{
  "skills": ["vss-deploy-detection-tracking-2d"],
  "resources": {
    "platforms": {
      "L40S": {
        "modes": ["standalone"]
      }
    }
  },
  "env": "A GPU host matching `{{platform}}` with Docker, NVIDIA Container Toolkit, NGC credentials at `~/.ngc/config` (the skill bootstraps `~/.ngc/config` from `NGC_CLI_API_KEY` if needed), and at least 30 GB free disk for the container image plus NGC-staged models and videos. Free TCP port 9000 for the RTVI-CV REST API. All cases use headless-safe sinks (`fakesink`) — no X11/DISPLAY is required. **Cases run in declared order with state preserved between them**: case 1 deploys warehouse-2d → case 2 tears it down → case 3 verifies ambiguity handling without deploying. The framework must NOT reset Docker / container state between cases. Before case 1 runs, the host must have no `rtvicv-perception-docker` container running. This eval exercises the DEPLOY/TEARDOWN flows of the `vss-deploy-detection-tracking-2d` skill against the host directly — it does not use `/deploy`, `scripts/dev-profile.sh`, or any VSS profile.

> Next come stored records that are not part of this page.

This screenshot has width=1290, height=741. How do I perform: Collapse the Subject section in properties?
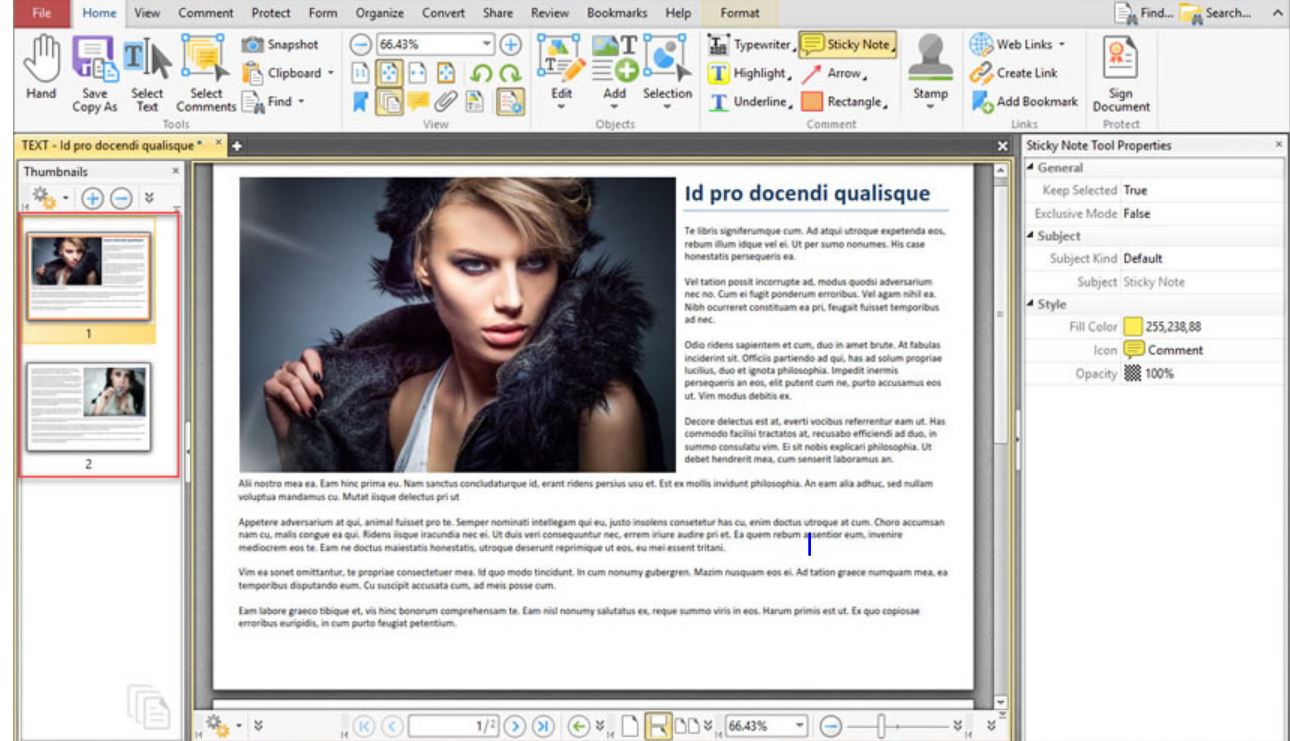(x=1031, y=236)
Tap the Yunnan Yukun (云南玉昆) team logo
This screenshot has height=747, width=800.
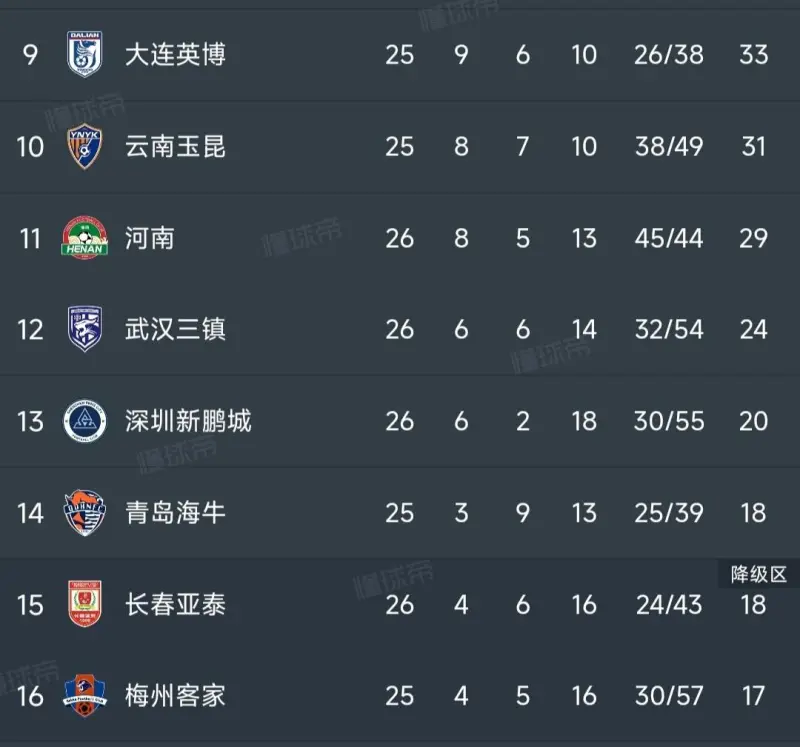84,147
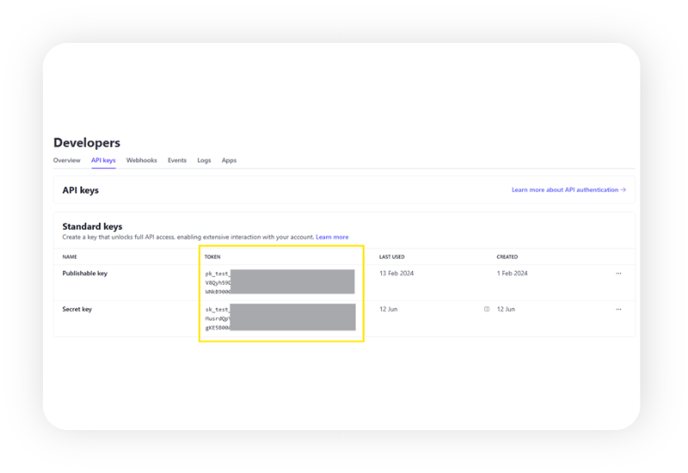Click the Publishable key created date 1 Feb 2024

[x=512, y=273]
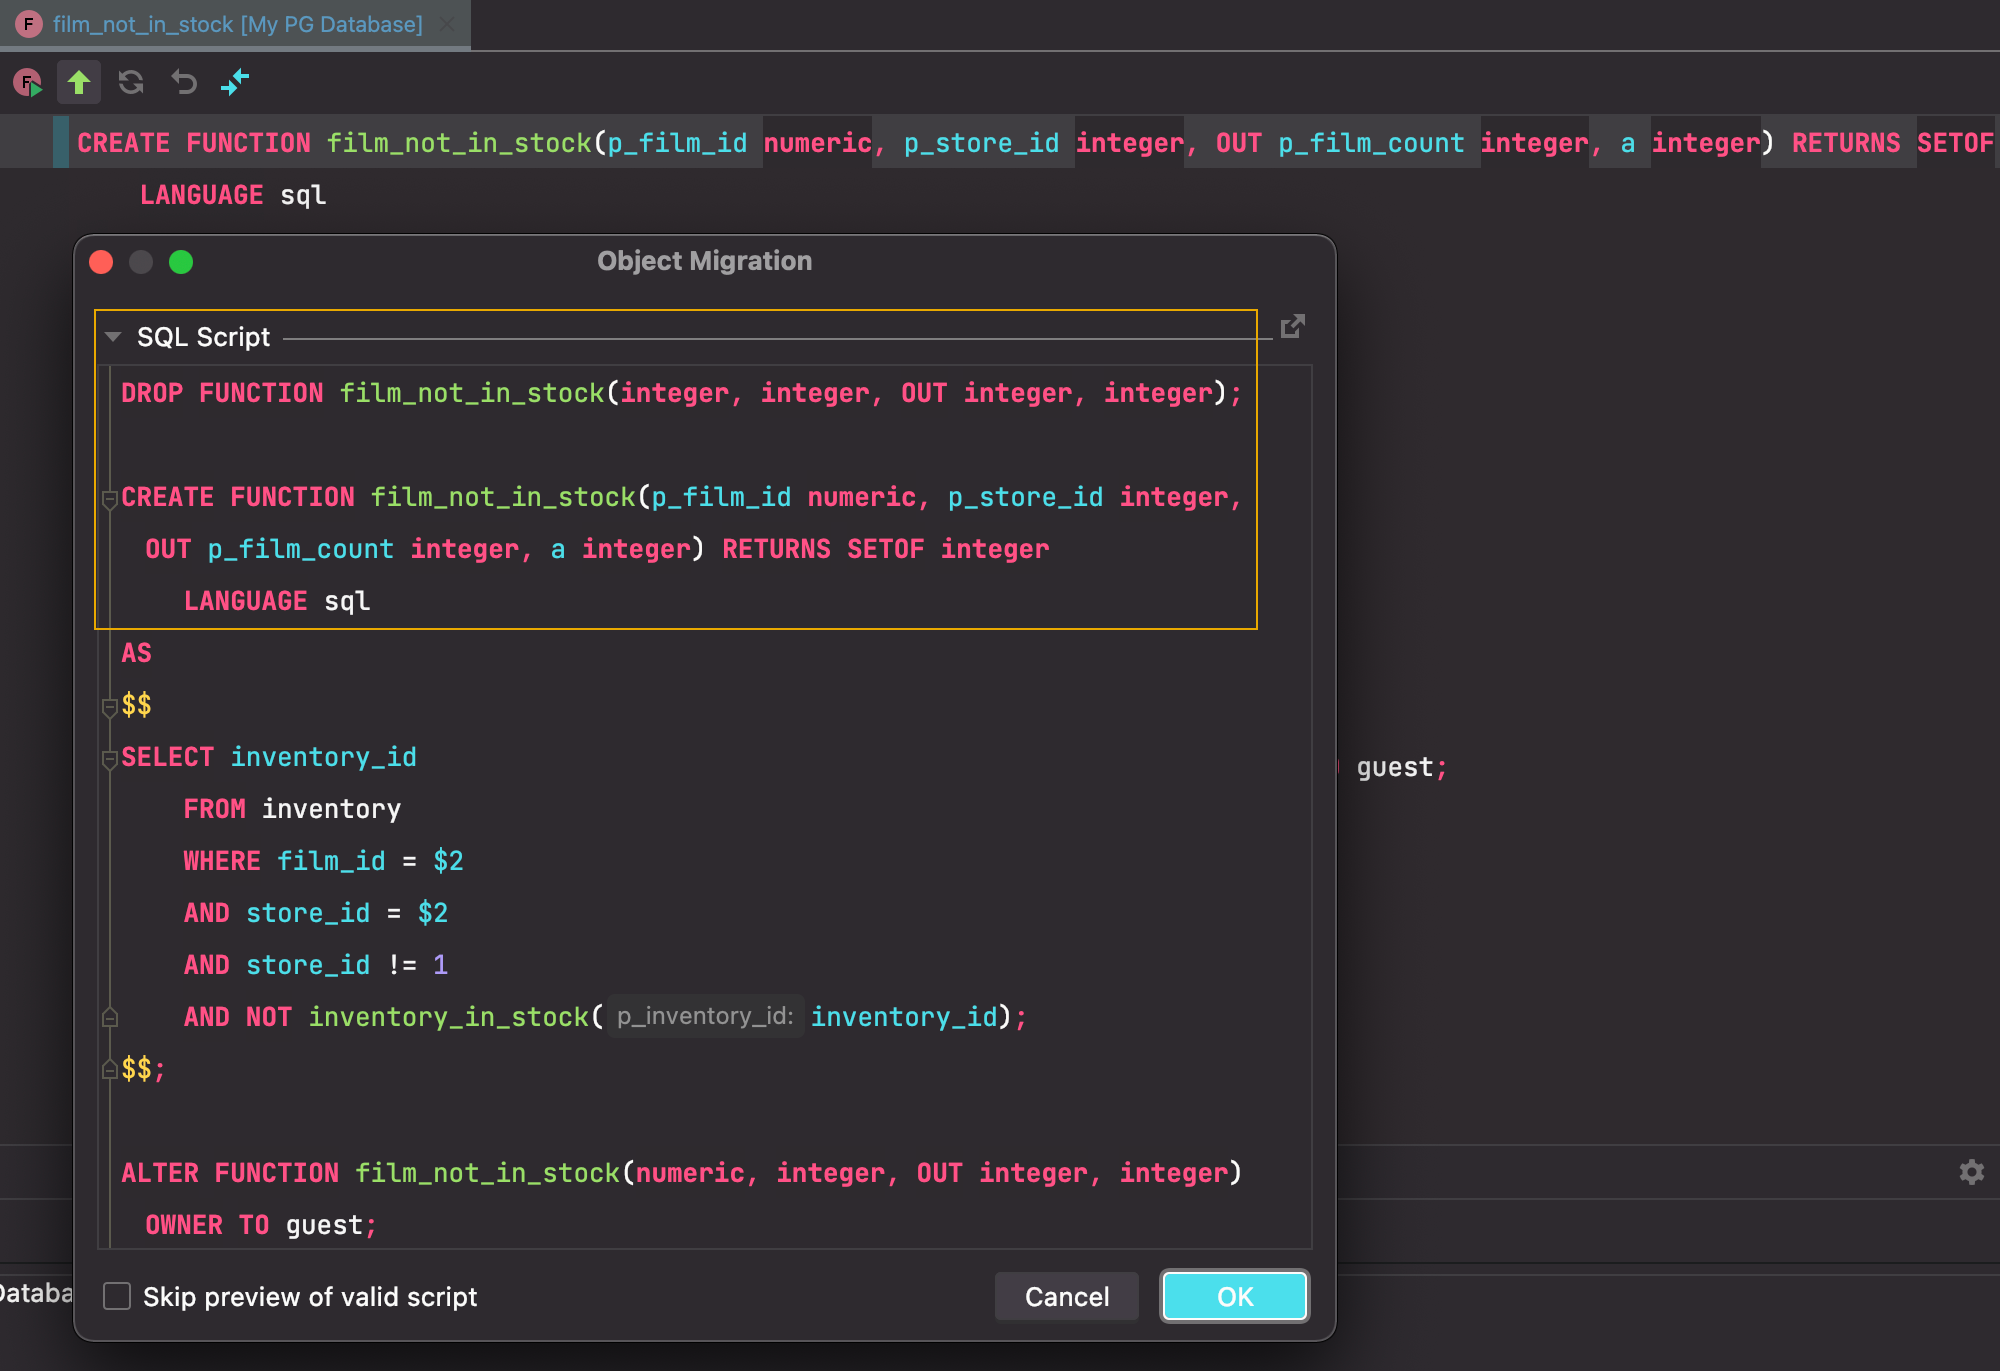Click the green submit arrow icon
Screen dimensions: 2000x1371
click(x=79, y=82)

The skill launches its own `rtvicv-perception-docker` container via `docker run` from a user-supplied RTVI-CV image (`nvcr.io/<org>/<repo>:<tag>`) and starts `metropolis_perception_app` inside it.",
  "expects": [
    {
      "query": "Deploy rtvi-cv.",
      "checks": [
        "The agent acknowledges the use-case dimension at some point during the trial. Pass condition: at least one of the four supported use case names (`warehouse-2d`, `warehouse-3d`, `smartcity-rtdetr`, `smartcity-gdino`) appears ANYWHERE in the agent's text response, planning-tool call, AskUserQuestion options, or trajectory metadata. Temporal ordering relative to `docker run` is NOT required — the judge does not need to determine whether the use-case mention came before, alongside, or after the deploy command; what matters is that the use-case dimension is acknowledged, not silently skipped. The check passes regardless of whether the agent asks the user to choose or picks one as a documented default.",
        "The agent does NOT fabricate a use case name outside the four supported options. If a deploy occurred, the trajectory shows the chosen use case is one of (`warehouse-2d`, `warehouse-3d`, `smartcity-rtdetr`, `smartcity-gdino`). Names like `default`, `auto`, `automotive`, `retail`, `general`, or any unsupported value count as fabrication and fail the check. If no deploy occurred (agent stopped to ask), this check passes by default.",
        "The final response does not contain plaintext API tokens matching the pattern `(Bearer |sk-|glpat-|nvapi-)[A-Za-z0-9+/=_-]{10,}`."
      ]
    },
    {
      "query": "Stop rtvi-cv and clean up the deployment.",
      "checks": [
        "After the agent completes the teardown, no `rtvicv-perception-docker` container is running on the host — verified by `docker ps --filter name=rtvicv-perception-docker --filter status=running --format '{{.Names}}' | wc -l | grep -qE '^0$'`.",
        "The trajectory shows the agent inspecting or stopping a container (any of `docker ps`, `docker container ls`, `docker stop`, `docker kill`, `docker rm`, `docker container inspect`, or invoking a teardown helper script appears in the trajectory).",
        "NGC credentials at `~/.ngc/config` are preserved — verified by `test -f ~/.ngc/config`.",
        "The final response does not contain plaintext API tokens matching the pattern `(Bearer |sk-|glpat-|nvapi-)[A-Za-z0-9+/=_-]{10,}`."
      ]
    }
  ]
}